Common pitfalls on 2-4 unit DSCR loans

  1. Assuming SFR pricing: Investors who’ve done SFR deals often expect the same rate on a duplex. The 0.125-0.375% rate premium is real — rerun the DSCR math at the higher rate before committing.
  2. Unit-mix mismatch on the 1025: If appraiser comps are for 2BR/1BA units but your fourplex is 1BR/1BA, expect an underwriting delay while the appraiser sources matched comps. Flag this in the appraisal order.
  3. Non-conforming unit: A “duplex” with a mother-in-law unit (so 3 units, but only 2 on title) creates a tax-assessor vs. appraisal mismatch. Some lenders will decline outright; others will underwrite to legal unit count only, ignoring the non-conforming unit income entirely.
  4. Assumed leases: Existing leases that transfer with the property must be reviewed. Unusual clauses (lease options, below-market long-term leases, rent-controlled unit in a non-rent-controlled city) can surface in underwriting.
  5. House-hacking plans: If the LOI or contract has any language suggesting owner occupancy of any unit — DSCR lender will kick the file. DSCR is business-purpose only.
  6. Section 8 tenants: Accepted by most lenders, but the HAP contract must be provided and vouchered rent must match appraiser’s market rent (cannot be inflated above market).

Data shown:
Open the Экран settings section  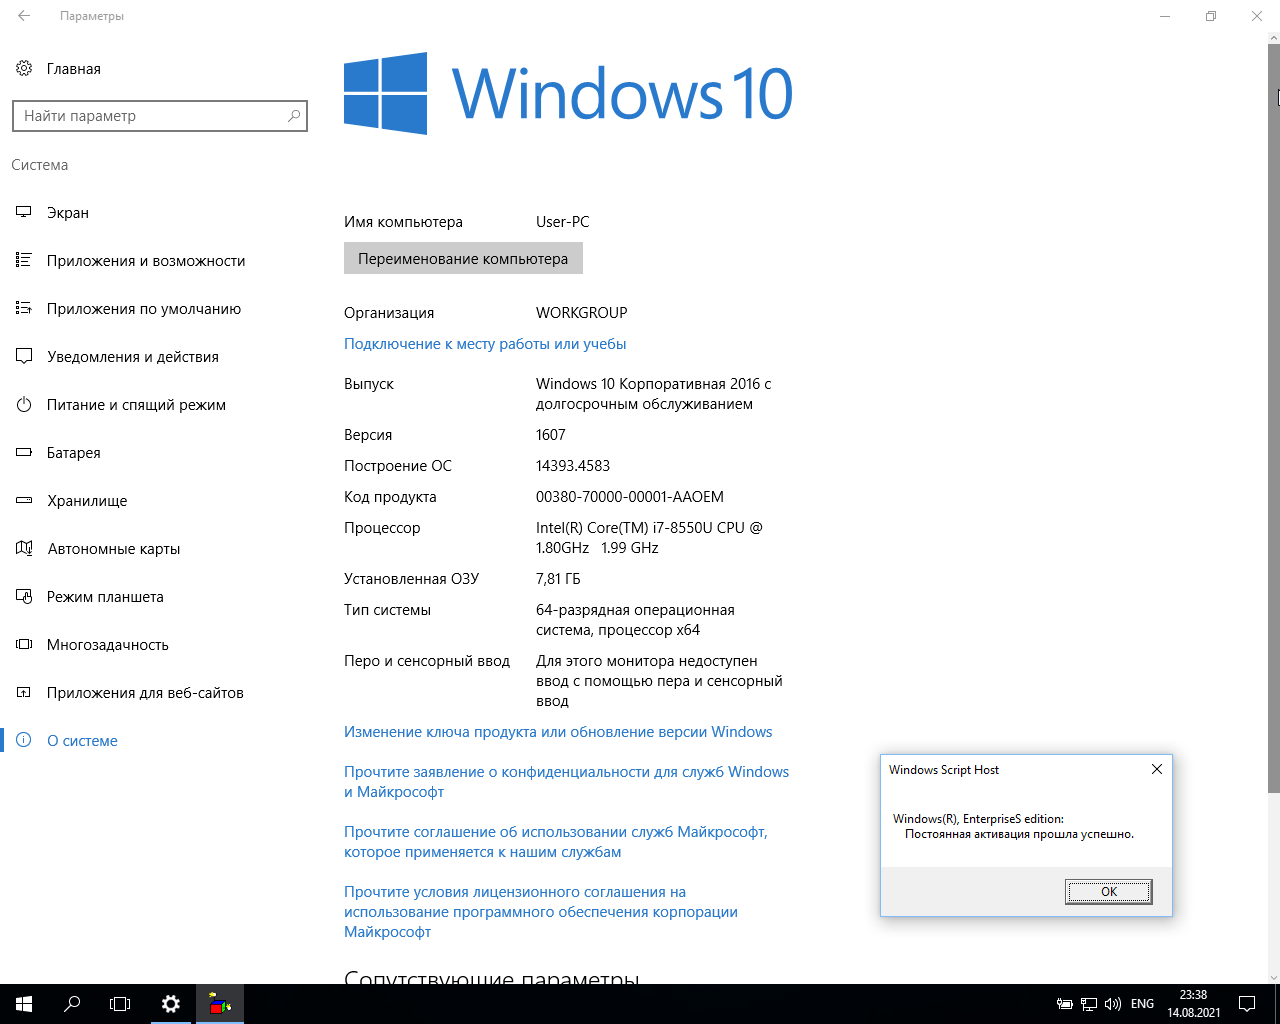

Stated task: Reproduce the portion of the DSCR loan pitfalls list above between "2. Unit-mix mismatch" and "the appraisal order.", inclusive, without changing a word.

Exercise output:
2. Unit-mix mismatch on the 1025: If appraiser comps are for 2BR/1BA units but your fourplex is 1BR/1BA, expect an underwriting delay while the appraiser sources matched comps. Flag this in the appraisal order.